The human is not reviewing routine commits. The human is the escalation target for the edge cases that actually need judgment. That is a meaningful distinction.

What This Changes

The common framing for AI-assisted development is: "the AI writes code, the human reviews and approves." That model is sensible and safe. It is also a bottleneck.

The autopilot model is: "the AI selects, plans, implements, verifies, and ships. The human sets direction and is the escalation target for defined triggers." The human is not removed from the loop. The human is on the loop — overhead without being the bottleneck.

In practice this means: Hank does not review the H6-23 diff before it ships. He reads the commit history, reads the posts, and steers future direction based on what he observes. If something is wrong, he updates the goal or policy, writes a corrective ticket, or edits the approval log. The feedback mechanism is real. It just does not require synchronous review of every routine delivery.

For a portfolio site with well-defined acceptance criteria and low-stakes content changes, that trade is clearly correct.
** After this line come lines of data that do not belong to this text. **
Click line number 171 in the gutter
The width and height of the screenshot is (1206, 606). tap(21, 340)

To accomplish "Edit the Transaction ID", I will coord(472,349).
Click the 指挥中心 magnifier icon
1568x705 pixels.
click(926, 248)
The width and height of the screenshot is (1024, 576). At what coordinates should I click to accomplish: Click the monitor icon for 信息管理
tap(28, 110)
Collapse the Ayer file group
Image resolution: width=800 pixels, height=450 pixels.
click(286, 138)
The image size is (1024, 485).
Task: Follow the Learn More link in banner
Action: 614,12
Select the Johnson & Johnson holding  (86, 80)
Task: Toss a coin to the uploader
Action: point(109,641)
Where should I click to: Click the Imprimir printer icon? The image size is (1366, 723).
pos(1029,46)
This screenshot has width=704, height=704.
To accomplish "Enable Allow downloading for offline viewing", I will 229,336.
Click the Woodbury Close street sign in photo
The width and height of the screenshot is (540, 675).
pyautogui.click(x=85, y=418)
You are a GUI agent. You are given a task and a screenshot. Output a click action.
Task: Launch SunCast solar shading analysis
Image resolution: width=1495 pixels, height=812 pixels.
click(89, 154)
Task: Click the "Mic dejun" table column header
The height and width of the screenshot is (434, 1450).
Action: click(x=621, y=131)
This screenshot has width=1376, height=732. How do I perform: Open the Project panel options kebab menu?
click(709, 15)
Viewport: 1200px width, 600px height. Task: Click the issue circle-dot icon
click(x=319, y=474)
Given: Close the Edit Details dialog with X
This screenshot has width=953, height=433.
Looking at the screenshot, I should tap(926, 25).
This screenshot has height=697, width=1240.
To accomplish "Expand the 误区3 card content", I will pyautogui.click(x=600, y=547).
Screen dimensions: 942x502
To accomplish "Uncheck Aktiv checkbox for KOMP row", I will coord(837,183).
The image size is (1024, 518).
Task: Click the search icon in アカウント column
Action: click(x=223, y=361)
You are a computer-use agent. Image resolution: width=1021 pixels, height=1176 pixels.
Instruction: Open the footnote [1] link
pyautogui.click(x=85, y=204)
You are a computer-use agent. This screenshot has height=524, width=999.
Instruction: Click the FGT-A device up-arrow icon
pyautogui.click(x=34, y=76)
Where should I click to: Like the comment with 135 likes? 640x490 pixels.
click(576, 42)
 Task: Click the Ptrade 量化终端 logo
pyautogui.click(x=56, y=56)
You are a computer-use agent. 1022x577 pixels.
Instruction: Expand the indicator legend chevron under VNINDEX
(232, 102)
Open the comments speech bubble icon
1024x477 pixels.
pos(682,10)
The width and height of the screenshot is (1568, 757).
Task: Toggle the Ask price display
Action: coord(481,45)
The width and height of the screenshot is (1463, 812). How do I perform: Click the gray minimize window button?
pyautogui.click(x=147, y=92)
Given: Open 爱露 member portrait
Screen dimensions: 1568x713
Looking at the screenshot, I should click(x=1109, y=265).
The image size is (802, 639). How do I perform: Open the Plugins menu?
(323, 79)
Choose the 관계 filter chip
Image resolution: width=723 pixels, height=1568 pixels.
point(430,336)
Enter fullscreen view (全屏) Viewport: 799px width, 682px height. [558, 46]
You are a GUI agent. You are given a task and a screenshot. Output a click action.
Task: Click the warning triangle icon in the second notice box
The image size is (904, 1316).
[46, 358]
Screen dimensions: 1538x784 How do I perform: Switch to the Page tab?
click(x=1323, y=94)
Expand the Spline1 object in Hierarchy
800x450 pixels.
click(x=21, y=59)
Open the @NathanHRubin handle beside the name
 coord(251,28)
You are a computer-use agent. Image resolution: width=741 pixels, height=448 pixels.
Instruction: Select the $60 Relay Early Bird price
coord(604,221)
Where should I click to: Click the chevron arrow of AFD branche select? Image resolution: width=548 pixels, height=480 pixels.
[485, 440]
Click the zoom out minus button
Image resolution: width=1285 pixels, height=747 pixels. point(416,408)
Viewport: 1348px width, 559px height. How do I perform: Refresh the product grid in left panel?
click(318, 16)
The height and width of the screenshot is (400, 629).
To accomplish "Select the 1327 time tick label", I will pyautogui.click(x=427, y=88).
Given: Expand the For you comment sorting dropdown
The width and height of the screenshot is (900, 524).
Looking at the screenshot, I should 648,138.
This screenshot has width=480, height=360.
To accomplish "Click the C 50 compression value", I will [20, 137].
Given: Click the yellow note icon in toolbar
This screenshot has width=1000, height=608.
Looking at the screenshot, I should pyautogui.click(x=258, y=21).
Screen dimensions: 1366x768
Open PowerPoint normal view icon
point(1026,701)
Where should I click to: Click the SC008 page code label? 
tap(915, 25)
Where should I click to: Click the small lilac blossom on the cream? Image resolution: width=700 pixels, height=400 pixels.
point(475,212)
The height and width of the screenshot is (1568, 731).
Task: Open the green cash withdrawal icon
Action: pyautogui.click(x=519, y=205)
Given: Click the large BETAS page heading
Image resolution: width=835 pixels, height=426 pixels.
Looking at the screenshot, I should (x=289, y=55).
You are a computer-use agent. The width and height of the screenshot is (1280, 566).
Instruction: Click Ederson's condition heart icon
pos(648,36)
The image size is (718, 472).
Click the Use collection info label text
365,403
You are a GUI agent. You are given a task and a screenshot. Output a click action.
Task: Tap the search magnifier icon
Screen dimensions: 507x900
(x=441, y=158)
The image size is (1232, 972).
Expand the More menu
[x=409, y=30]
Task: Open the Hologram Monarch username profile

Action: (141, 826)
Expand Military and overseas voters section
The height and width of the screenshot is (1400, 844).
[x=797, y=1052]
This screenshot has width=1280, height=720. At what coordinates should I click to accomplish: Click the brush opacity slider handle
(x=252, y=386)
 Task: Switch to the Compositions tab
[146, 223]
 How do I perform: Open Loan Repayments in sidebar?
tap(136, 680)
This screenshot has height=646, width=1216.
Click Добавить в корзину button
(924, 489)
The same model applies to higher-stakes domains with tighter verification requirements — the verification commands just get more thorough.

Every claim made in this post is verifiable. The ticket is in .tickets/closed/H6-23.yaml. The commits are in the repo's git log. The checkpoint is in .memory/session-checkpoints/. The acceptance criteria commands run against the live codebase. If anything here looks wrong, check the source.

That is what "real agentic delivery" means.